Even in the flashbacks to a period in Jake’s life when aggressive psychiatric care hasn’t totally removed him from his daughter’s world, there is a palpable distance between reality and memory, between the present and the imaginary, that is painful to register – even without spoilers. On a second viewing it is well nigh unbearable.

This poem is addressed to Jake’s imaginary presence later in his daughter’s life, if the imaginary can have a presence to whom we can address our thoughts, our anger, our despair.

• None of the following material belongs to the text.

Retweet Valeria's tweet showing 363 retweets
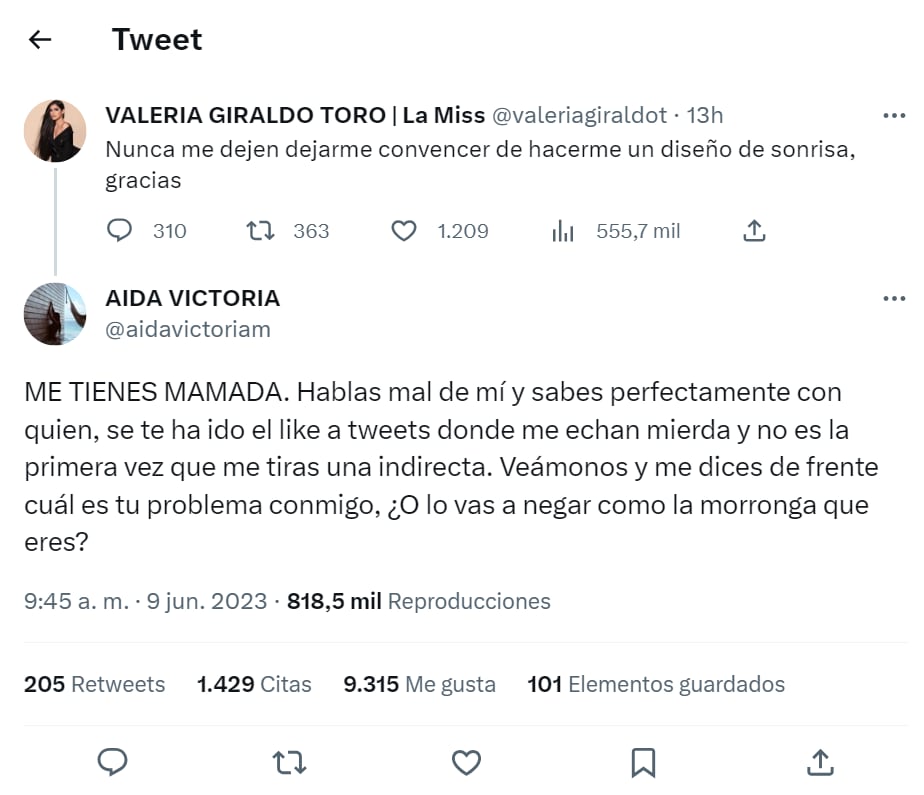The width and height of the screenshot is (924, 795). [x=261, y=231]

If the imaginary can choose whether to stay, or to fade away.

(If you) go to where the need is greatest,
go and hang on the bell.
Say to the weary gatekeeper
you have no trade to sell,
that you’ve come to meet the wretched
without a tale to tell,
that you’ve come to take the measure
of that near place called hell.

(You can) tell him you know no magic,
have nothing to conceal,
say that you don’t trade in secrets,
have no cards left to deal.
Show him your fancy credentials,
you haven’t come to steal.
Admit that they furnish little,
there’s no wound you can heal.

(And then) he’ll tell you about the curfew,
he’ll show you to your chair,
the locals will take no notice,
except perhaps to glare.
This is the spot, make no mistake.
You’ve finally gotten there.
The loudest hoot and drown out shouts
with laughter coarse and bare.

But who have you come looking for,
what is there here to see?
Which of these forgotten strangers
once bounced on your knee?
What if she only begged you now
to go – and leave her be?
What if your music angered her
with love’s relentless plea?

Would you know how to make your way
back up the winding stair?
Would you remember sunlight, stars,
forgiveness, hope and prayer?
Would you relent, or would you stay,
and try to make her care?
Would you return, or pass your days
drowning devil-knows-where?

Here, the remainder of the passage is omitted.